SPA 5.0:
{@{!}Pg}
S2R
Rd, SRa
{&req_6}
{&rdN}
{&wrN}
{?sched}
;
{@{!}Pg}
CS2R
Rd, SRa
{&req_6}
{?sched}
;
Both CS2R and S2R moves special register SRa to register Rd.
These special registers typically have architectural state that is setup by external methods or bundles and not produced by program execution itself.S2R is a variable latency read of special registers.
A subset of these special registers are tightly coupled with instruction executions i.e. these can be read and written back to register file with fixed latency from issue cycle. This subset can read via the CS2R instruction. Reading special registers outside this subset with CS2R returns 0.

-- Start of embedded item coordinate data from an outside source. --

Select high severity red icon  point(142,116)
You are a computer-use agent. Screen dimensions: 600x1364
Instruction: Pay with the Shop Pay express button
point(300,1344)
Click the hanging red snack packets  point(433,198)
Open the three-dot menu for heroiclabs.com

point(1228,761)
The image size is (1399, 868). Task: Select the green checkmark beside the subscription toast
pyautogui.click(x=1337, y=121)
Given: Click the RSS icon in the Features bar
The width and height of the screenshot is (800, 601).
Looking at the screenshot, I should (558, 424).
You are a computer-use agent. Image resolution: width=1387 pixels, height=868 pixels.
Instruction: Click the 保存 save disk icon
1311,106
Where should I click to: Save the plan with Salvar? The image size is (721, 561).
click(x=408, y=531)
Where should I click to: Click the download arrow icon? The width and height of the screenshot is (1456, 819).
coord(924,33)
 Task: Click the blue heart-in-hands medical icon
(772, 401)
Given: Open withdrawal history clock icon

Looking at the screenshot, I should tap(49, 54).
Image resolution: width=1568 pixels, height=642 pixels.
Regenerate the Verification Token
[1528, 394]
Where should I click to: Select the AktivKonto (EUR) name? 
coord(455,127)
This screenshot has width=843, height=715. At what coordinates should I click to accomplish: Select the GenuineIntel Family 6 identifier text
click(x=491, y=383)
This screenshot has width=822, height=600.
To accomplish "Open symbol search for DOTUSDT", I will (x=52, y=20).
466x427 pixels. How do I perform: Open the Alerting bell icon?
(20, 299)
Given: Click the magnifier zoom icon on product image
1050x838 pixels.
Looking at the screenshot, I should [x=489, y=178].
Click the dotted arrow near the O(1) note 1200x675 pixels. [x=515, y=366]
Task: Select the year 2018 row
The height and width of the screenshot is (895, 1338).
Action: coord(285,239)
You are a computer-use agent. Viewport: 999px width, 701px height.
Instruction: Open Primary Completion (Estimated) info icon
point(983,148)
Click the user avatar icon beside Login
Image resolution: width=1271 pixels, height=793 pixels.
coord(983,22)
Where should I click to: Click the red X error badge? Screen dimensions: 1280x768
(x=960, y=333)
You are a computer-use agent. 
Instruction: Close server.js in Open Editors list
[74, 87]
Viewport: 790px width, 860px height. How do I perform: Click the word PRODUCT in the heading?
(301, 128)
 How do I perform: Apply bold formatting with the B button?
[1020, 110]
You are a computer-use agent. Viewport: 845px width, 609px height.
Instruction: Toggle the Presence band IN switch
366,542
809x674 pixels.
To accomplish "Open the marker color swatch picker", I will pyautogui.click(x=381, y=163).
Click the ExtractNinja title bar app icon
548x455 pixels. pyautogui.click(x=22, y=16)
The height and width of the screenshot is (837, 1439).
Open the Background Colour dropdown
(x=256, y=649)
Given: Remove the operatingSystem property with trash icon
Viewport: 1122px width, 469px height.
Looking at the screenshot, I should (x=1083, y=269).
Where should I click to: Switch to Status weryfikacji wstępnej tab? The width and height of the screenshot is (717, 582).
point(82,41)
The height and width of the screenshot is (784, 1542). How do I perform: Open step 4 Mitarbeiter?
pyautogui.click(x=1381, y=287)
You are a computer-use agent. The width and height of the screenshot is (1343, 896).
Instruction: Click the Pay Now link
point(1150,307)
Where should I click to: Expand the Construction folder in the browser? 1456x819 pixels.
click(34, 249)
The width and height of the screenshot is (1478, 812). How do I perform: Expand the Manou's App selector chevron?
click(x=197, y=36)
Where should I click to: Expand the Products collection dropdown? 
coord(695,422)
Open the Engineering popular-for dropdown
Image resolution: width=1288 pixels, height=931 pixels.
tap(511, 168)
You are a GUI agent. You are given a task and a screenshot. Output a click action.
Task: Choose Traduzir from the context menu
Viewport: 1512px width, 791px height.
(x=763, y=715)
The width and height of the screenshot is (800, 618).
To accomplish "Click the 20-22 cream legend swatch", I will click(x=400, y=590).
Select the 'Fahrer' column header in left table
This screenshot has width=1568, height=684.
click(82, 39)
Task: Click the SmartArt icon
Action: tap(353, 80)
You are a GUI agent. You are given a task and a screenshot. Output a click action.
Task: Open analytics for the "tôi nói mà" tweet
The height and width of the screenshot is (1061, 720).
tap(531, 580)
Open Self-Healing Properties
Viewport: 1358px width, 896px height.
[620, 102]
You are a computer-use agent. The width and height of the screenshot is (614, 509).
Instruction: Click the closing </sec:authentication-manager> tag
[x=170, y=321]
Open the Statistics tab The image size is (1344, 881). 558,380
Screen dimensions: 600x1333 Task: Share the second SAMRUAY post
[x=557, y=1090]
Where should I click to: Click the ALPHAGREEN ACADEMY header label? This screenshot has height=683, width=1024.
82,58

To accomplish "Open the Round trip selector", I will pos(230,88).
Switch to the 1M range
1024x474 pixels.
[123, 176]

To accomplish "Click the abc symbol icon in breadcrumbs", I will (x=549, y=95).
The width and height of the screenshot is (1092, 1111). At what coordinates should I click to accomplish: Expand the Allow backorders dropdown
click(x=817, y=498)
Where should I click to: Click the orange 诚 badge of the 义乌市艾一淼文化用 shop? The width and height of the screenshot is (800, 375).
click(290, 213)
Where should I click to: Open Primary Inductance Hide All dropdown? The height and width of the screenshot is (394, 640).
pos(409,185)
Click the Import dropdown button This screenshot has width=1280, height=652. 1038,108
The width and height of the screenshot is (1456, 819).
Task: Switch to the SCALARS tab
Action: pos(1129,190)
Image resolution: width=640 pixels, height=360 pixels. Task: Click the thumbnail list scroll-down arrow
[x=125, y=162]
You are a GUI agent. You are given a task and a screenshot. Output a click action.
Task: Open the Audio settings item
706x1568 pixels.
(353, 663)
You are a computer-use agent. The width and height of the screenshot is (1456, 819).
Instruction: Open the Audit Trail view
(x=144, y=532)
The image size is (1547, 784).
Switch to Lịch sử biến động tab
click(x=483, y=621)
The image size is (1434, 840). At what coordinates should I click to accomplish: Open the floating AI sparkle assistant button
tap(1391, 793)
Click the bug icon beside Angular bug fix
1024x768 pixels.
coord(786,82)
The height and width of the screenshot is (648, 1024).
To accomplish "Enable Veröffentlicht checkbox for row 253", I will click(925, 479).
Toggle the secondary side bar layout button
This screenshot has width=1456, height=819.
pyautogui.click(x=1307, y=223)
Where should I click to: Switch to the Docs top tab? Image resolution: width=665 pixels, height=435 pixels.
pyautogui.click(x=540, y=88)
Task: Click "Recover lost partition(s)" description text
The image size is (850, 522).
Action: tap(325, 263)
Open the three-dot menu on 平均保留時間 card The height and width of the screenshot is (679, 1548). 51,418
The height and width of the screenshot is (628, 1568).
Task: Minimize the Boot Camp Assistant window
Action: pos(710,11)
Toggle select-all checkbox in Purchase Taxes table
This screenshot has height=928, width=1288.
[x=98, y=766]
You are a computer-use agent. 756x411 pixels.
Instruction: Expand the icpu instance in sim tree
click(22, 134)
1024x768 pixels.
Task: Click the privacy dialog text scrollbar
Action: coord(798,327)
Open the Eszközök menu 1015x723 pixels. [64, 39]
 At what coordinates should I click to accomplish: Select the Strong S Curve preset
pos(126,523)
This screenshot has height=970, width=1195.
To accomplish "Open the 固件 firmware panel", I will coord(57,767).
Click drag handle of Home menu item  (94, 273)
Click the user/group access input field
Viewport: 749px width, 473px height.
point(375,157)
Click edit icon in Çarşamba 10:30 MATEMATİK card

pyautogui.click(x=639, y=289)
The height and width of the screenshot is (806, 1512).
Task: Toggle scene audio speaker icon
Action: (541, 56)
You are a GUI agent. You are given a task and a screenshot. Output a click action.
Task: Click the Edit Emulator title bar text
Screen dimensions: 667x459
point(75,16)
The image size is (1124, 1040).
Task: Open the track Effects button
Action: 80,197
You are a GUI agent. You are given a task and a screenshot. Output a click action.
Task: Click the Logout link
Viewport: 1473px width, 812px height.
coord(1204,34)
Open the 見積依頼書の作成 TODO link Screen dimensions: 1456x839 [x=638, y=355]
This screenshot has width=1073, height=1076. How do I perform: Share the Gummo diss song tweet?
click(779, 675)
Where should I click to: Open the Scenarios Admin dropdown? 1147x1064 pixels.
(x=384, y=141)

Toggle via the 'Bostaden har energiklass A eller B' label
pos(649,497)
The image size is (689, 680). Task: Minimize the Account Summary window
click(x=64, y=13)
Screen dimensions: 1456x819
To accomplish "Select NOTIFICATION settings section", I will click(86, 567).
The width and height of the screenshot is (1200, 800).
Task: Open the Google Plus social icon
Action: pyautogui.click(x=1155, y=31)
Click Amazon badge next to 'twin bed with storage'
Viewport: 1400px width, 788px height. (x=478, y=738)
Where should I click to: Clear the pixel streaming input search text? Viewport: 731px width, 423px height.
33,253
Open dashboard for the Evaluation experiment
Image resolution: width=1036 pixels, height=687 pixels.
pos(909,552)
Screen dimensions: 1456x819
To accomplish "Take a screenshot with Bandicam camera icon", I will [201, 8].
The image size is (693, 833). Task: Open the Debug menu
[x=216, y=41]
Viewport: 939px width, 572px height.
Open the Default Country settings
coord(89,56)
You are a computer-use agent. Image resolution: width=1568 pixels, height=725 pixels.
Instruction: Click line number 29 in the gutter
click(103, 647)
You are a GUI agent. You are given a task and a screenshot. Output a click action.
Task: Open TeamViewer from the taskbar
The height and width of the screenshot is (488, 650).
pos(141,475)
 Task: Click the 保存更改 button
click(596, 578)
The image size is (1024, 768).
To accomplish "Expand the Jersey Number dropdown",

It is desirable to use special registers by name, e.g. SR_LaneId, rather than by number, e.g. SR0, to avoid problems if special registers change numeric assignments in the future. The numeric names for special register operands are SR0 to SR255.
Unimplemented special registers read as zero. Unused bit fields in special registers read as zero.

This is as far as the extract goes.